**BRANO ESTRATTO**
####################

Oggi per la mia rubrica Vivere all’estero abbiamo come ospite Claudia di Trottole in Viaggio che ci racconta il suo tirocinio a Rosario, Argentina. Ma cosa spinge una ragazza come Claudia a fare un’esperienza così lontana da casa? Sicuramente la voglia di mettersi in gioco, ma soprattutto l’istinto che da sempre guida Claudia nelle scelte più importanti della sua vita e l’ha portata a viaggiare prima in Spagna e poi a fare un tirocinio in Argentina. Ovviamente come nelle altre interviste che abbiamo letto, non sono state tutte rose e fiori. Le difficoltà nel vivere all’estero ci sono e sono più o meno comuni, ma per Claudia e per le altre viaggiatrici da me intervistate, così come lo è stato per le mie esperienze all’estero, i pro superano di gran lunga i contro.
Quanto tempo sei stata all’estero? Hai fatto un’esperienza di studio o lavoro?

####################

**DATI GREZZI**
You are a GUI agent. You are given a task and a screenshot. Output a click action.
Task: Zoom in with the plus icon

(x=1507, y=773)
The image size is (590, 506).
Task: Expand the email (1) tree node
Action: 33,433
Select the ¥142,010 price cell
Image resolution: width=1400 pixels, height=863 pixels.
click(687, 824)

####################

**REQUISITI**
Stabilisci se ciascuna delle seguenti affermazioni concorda con il brano estratto, rispondendo sì o no e citando alla lettera le parole del brano che lo determinano: (a) Claudia ha svolto un tirocinio a Rosario, in Argentina; (b) Claudia è andata in Spagna dopo il tirocinio in Argentina; (c) per Claudia gli svantaggi del vivere all’estero superano i vantaggi.

**ESITO DEL COMPITO**
(a) Sì: "il suo tirocinio a Rosario, Argentina".
(b) No: "l’ha portata a viaggiare prima in Spagna e poi a fare un tirocinio in Argentina".
(c) No: "i pro superano di gran lunga i contro".